[[ TEXT PROVIDED, beginning ]]
Jan 6, 2022
Stash’s January 2022 IPO Calendar
By Stash Team
Find out about some noteworthy IPOs from the past month and coming up.
Check out Stash’s initial public offering (IPO) calendar, which includes public offerings from the past month, as well as offerings expected in the next 15 days. We’ve included companies with a market cap of $500 million or more. These might be available on Stash’s platform once they trade on the stock market.* We’ll update this information with upcoming offerings each month, using the same criteria.
*Stash is not endorsing any of the IPOs mentioned below. Stash does not offer the ability to participate in IPOs and encourages you to research any company yourself prior to investing. This calendar is for informational purposes only and is not a recommendation of any security. Stash is under no obligation to offer any investment listed on its platform. Following an IPO, the price of the newly issued stock can move significantly, so it’s especially important to remember the Stash Way®.
Updated January 18, 2022
December 15, 2021
Samsara Inc., IOT
- The cloud analytics platform helps companies in a variety of industries, including transportation, wholesale and retail trade, health care and manufacturing to improve operations by analyzing data from the Internet of Things (IoT) and other disconnected systems. Based in San Francisco, California, the company sold 35 million shares at $23 each.
January 7, 2022
Amylyx Pharmaceuticals Inc., AMLX
- The clinical-stage pharmaceutical company produces therapies that target amyotrophic lateral sclerosis (ALS), also known as Lou Gerhig’s disease, as well as other neurodegenerative diseases. Based in Cambridge, Massachusetts, the pharmaceutical company sold 10 million shares at $19 per share.
CinCor Pharma Inc., CINC
- The pharmaceutical company develops clinical-stage treatments for hypertension and other cardio-renal diseases. Based in Boston, Massachusetts, the company sold 12.1 million shares at $16 each.
January 13, 2022
TPG Inc., TPG
- The alternative asset management firm has approximately $109 billion in assets under management as of Sept. 30, 2021. Based in Fort Worth, Texas, it sold 33.9 million shares at $29.50 per share.
[[ TEXT PROVIDED, end ]]
ACTIVITY LIST>
**1.** Reproduce the IPO calendar text from "Updated January 18, 2022" to "at $19 per share." word for word.
**2.** Answer these questions from the IPO calendar:
(a) What minimum market cap must a company have to be included?
(b) In what city and state is Samsara Inc. based?
(c) How many shares did TPG Inc. sell, and at what price per share?
[[ INFORMATION SHOWN, beginning ]]
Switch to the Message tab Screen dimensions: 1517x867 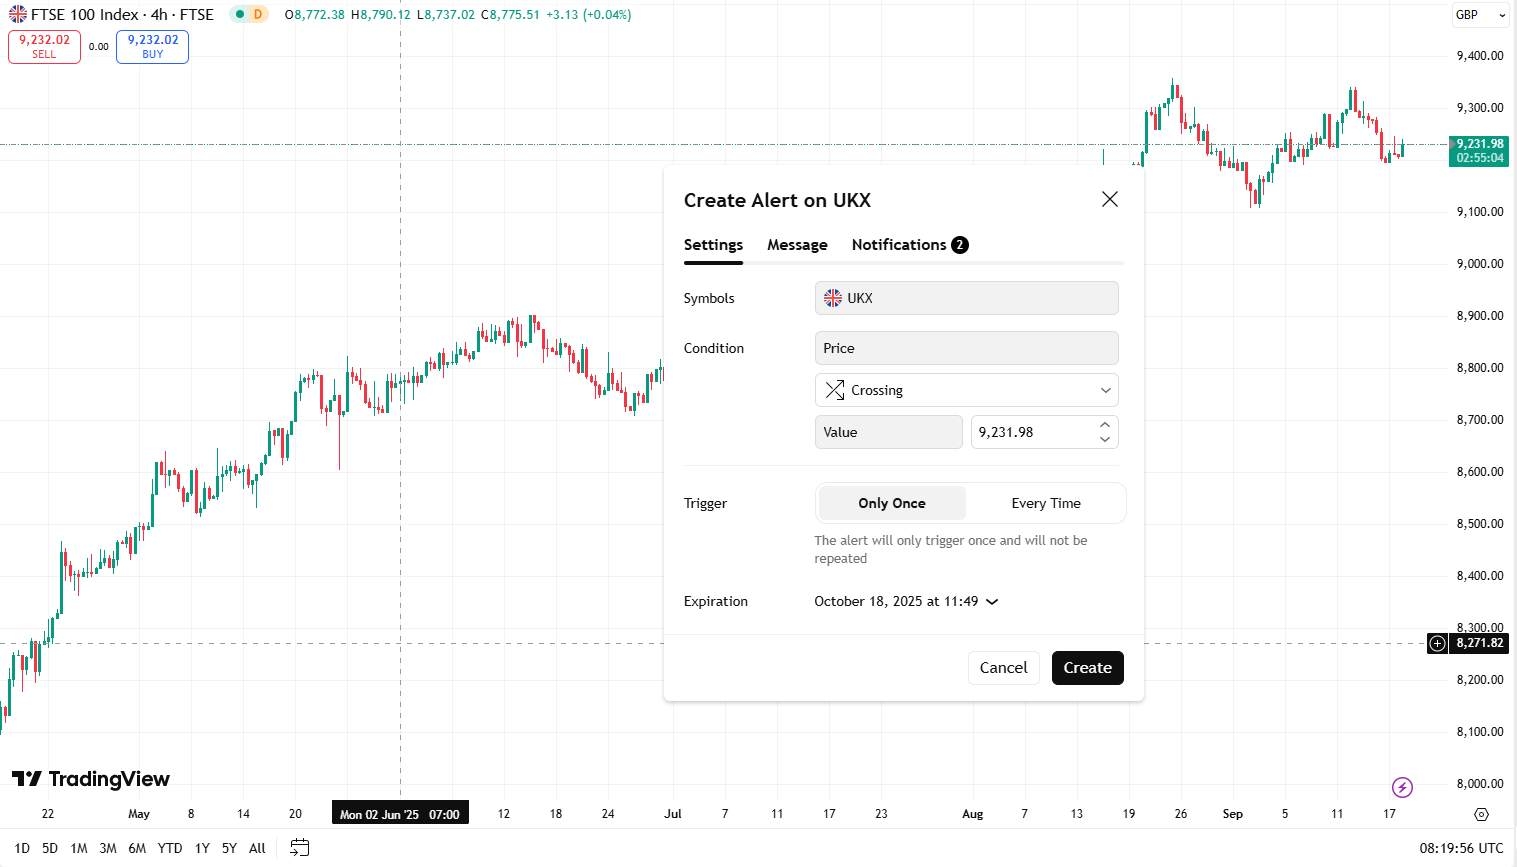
[[ INFORMATION SHOWN, end ]]
OUTPUTS IN ORDER>
**1.**
Updated January 18, 2022
December 15, 2021
Samsara Inc., IOT
- The cloud analytics platform helps companies in a variety of industries, including transportation, wholesale and retail trade, health care and manufacturing to improve operations by analyzing data from the Internet of Things (IoT) and other disconnected systems. Based in San Francisco, California, the company sold 35 million shares at $23 each.
January 7, 2022
Amylyx Pharmaceuticals Inc., AMLX
- The clinical-stage pharmaceutical company produces therapies that target amyotrophic lateral sclerosis (ALS), also known as Lou Gerhig’s disease, as well as other neurodegenerative diseases. Based in Cambridge, Massachusetts, the pharmaceutical company sold 10 million shares at $19 per share.

**2.**
(a) $500 million or more
(b) San Francisco, California
(c) 33.9 million shares at $29.50 per share